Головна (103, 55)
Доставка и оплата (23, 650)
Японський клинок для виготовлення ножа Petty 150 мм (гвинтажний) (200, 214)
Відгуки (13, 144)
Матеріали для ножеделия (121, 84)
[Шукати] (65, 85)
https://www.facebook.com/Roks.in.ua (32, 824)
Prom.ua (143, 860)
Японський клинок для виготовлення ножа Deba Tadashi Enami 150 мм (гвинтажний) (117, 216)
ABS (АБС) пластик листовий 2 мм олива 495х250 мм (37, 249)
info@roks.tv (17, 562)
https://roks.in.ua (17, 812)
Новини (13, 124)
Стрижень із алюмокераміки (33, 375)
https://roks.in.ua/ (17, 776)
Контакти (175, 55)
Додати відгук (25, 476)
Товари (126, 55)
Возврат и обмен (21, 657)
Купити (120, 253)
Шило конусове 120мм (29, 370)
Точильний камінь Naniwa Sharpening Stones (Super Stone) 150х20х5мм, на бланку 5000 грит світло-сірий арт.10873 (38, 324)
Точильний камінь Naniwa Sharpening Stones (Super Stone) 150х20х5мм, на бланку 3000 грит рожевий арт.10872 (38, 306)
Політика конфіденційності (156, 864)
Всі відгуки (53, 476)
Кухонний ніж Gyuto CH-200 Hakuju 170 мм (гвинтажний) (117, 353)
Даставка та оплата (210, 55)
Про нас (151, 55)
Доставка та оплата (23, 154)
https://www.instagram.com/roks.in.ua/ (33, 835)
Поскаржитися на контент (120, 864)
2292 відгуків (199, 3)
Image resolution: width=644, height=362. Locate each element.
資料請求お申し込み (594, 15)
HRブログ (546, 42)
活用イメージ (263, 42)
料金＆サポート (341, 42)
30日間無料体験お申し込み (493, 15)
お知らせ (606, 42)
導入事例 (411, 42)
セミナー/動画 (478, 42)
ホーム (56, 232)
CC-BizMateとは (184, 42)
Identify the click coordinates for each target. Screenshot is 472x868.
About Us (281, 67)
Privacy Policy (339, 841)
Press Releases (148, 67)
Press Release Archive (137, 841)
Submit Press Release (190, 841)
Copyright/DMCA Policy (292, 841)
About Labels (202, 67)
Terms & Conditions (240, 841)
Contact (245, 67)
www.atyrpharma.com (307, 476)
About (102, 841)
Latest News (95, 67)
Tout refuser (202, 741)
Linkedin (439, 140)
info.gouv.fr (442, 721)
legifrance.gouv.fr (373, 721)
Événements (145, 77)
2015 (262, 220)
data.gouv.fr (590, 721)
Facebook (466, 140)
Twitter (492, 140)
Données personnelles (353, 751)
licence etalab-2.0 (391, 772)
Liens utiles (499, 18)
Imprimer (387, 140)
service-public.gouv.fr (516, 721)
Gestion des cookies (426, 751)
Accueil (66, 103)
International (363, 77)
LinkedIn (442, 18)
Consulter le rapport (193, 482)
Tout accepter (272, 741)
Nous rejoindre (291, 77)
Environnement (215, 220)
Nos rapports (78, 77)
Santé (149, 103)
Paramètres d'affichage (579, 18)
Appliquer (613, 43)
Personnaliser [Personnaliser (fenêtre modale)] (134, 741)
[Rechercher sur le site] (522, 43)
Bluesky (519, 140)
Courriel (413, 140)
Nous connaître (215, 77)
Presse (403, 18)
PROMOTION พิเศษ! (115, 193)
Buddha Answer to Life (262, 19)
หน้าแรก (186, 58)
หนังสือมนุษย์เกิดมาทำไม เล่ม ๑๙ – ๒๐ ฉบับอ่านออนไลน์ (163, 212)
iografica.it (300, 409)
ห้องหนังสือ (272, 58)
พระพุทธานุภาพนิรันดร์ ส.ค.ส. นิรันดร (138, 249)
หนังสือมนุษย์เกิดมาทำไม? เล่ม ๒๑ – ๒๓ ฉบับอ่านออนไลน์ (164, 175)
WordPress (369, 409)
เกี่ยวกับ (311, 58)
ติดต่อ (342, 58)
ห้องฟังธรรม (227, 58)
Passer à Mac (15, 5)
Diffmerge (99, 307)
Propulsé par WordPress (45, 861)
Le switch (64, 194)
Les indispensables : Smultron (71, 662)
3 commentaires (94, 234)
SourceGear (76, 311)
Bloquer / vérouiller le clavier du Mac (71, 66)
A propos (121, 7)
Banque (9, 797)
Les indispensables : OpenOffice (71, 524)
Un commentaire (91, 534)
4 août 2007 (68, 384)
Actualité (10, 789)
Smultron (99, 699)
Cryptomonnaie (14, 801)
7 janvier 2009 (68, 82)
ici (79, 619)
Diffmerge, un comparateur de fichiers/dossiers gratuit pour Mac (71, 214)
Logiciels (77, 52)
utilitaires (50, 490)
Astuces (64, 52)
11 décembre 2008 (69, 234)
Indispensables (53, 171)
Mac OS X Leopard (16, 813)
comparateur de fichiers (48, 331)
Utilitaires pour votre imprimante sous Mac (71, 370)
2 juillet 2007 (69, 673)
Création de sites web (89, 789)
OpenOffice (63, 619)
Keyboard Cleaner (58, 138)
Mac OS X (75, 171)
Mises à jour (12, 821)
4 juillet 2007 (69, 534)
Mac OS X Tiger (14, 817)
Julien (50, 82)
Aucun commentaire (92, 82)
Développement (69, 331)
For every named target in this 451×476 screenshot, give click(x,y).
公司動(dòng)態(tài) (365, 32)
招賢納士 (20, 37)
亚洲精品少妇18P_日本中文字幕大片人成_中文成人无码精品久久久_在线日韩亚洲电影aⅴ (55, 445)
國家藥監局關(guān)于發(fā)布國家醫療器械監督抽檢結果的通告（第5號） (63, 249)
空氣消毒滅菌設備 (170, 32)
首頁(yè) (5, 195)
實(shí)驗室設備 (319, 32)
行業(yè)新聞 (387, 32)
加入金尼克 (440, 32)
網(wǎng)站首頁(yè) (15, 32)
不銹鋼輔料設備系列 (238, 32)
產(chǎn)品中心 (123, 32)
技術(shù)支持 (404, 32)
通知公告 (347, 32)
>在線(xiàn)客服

====

**Aim**
Copy every line of the material above word for word, changing nothing.

**Solution below**
Головна (103, 55)
Доставка и оплата (23, 650)
Японський клинок для виготовлення ножа Petty 150 мм (гвинтажний) (200, 214)
Відгуки (13, 144)
Матеріали для ножеделия (121, 84)
[Шукати] (65, 85)
https://www.facebook.com/Roks.in.ua (32, 824)
Prom.ua (143, 860)
Японський клинок для виготовлення ножа Deba Tadashi Enami 150 мм (гвинтажний) (117, 216)
ABS (АБС) пластик листовий 2 мм олива 495х250 мм (37, 249)
info@roks.tv (17, 562)
https://roks.in.ua (17, 812)
Новини (13, 124)
Стрижень із алюмокераміки (33, 375)
https://roks.in.ua/ (17, 776)
Контакти (175, 55)
Додати відгук (25, 476)
Товари (126, 55)
Возврат и обмен (21, 657)
Купити (120, 253)
Шило конусове 120мм (29, 370)
Точильний камінь Naniwa Sharpening Stones (Super Stone) 150х20х5мм, на бланку 5000 грит світло-сірий арт.10873 (38, 324)
Точильний камінь Naniwa Sharpening Stones (Super Stone) 150х20х5мм, на бланку 3000 грит рожевий арт.10872 (38, 306)
Політика конфіденційності (156, 864)
Всі відгуки (53, 476)
Кухонний ніж Gyuto CH-200 Hakuju 170 мм (гвинтажний) (117, 353)
Даставка та оплата (210, 55)
Про нас (151, 55)
Доставка та оплата (23, 154)
https://www.instagram.com/roks.in.ua/ (33, 835)
Поскаржитися на контент (120, 864)
2292 відгуків (199, 3)
Image resolution: width=644, height=362. Locate each element.
資料請求お申し込み (594, 15)
HRブログ (546, 42)
活用イメージ (263, 42)
料金＆サポート (341, 42)
30日間無料体験お申し込み (493, 15)
お知らせ (606, 42)
導入事例 (411, 42)
セミナー/動画 (478, 42)
ホーム (56, 232)
CC-BizMateとは (184, 42)
Identify the click coordinates for each target. Screenshot is 472x868.
About Us (281, 67)
Privacy Policy (339, 841)
Press Releases (148, 67)
Press Release Archive (137, 841)
Submit Press Release (190, 841)
Copyright/DMCA Policy (292, 841)
About Labels (202, 67)
Terms & Conditions (240, 841)
Contact (245, 67)
www.atyrpharma.com (307, 476)
About (102, 841)
Latest News (95, 67)
Tout refuser (202, 741)
Linkedin (439, 140)
info.gouv.fr (442, 721)
legifrance.gouv.fr (373, 721)
Événements (145, 77)
2015 (262, 220)
data.gouv.fr (590, 721)
Facebook (466, 140)
Twitter (492, 140)
Données personnelles (353, 751)
licence etalab-2.0 (391, 772)
Liens utiles (499, 18)
Imprimer (387, 140)
service-public.gouv.fr (516, 721)
Gestion des cookies (426, 751)
Accueil (66, 103)
International (363, 77)
LinkedIn (442, 18)
Consulter le rapport (193, 482)
Tout accepter (272, 741)
Nous rejoindre (291, 77)
Environnement (215, 220)
Nos rapports (78, 77)
Santé (149, 103)
Paramètres d'affichage (579, 18)
Appliquer (613, 43)
Personnaliser [Personnaliser (fenêtre modale)] (134, 741)
[Rechercher sur le site] (522, 43)
Bluesky (519, 140)
Courriel (413, 140)
Nous connaître (215, 77)
Presse (403, 18)
PROMOTION พิเศษ! (115, 193)
Buddha Answer to Life (262, 19)
หน้าแรก (186, 58)
หนังสือมนุษย์เกิดมาทำไม เล่ม ๑๙ – ๒๐ ฉบับอ่านออนไลน์ (163, 212)
iografica.it (300, 409)
ห้องหนังสือ (272, 58)
พระพุทธานุภาพนิรันดร์ ส.ค.ส. นิรันดร (138, 249)
หนังสือมนุษย์เกิดมาทำไม? เล่ม ๒๑ – ๒๓ ฉบับอ่านออนไลน์ (164, 175)
WordPress (369, 409)
เกี่ยวกับ (311, 58)
ติดต่อ (342, 58)
ห้องฟังธรรม (227, 58)
Passer à Mac (15, 5)
Diffmerge (99, 307)
Propulsé par WordPress (45, 861)
Le switch (64, 194)
Les indispensables : Smultron (71, 662)
3 commentaires (94, 234)
SourceGear (76, 311)
Bloquer / vérouiller le clavier du Mac (71, 66)
A propos (121, 7)
Banque (9, 797)
Les indispensables : OpenOffice (71, 524)
Un commentaire (91, 534)
4 août 2007 (68, 384)
Actualité (10, 789)
Smultron (99, 699)
Cryptomonnaie (14, 801)
7 janvier 2009 (68, 82)
ici (79, 619)
Diffmerge, un comparateur de fichiers/dossiers gratuit pour Mac (71, 214)
Logiciels (77, 52)
utilitaires (50, 490)
Astuces (64, 52)
11 décembre 2008 (69, 234)
Indispensables (53, 171)
Mac OS X Leopard (16, 813)
comparateur de fichiers (48, 331)
Utilitaires pour votre imprimante sous Mac (71, 370)
2 juillet 2007 (69, 673)
Création de sites web (89, 789)
OpenOffice (63, 619)
Keyboard Cleaner (58, 138)
Mac OS X (75, 171)
Mises à jour (12, 821)
4 juillet 2007 (69, 534)
Mac OS X Tiger (14, 817)
Julien (50, 82)
Aucun commentaire (92, 82)
Développement (69, 331)
For every named target in this 451×476 screenshot, give click(x,y).
公司動(dòng)態(tài) (365, 32)
招賢納士 (20, 37)
亚洲精品少妇18P_日本中文字幕大片人成_中文成人无码精品久久久_在线日韩亚洲电影aⅴ (55, 445)
國家藥監局關(guān)于發(fā)布國家醫療器械監督抽檢結果的通告（第5號） (63, 249)
空氣消毒滅菌設備 (170, 32)
首頁(yè) (5, 195)
實(shí)驗室設備 (319, 32)
行業(yè)新聞 (387, 32)
加入金尼克 (440, 32)
網(wǎng)站首頁(yè) (15, 32)
不銹鋼輔料設備系列 (238, 32)
產(chǎn)品中心 (123, 32)
技術(shù)支持 (404, 32)
通知公告 (347, 32)
>在線(xiàn)客服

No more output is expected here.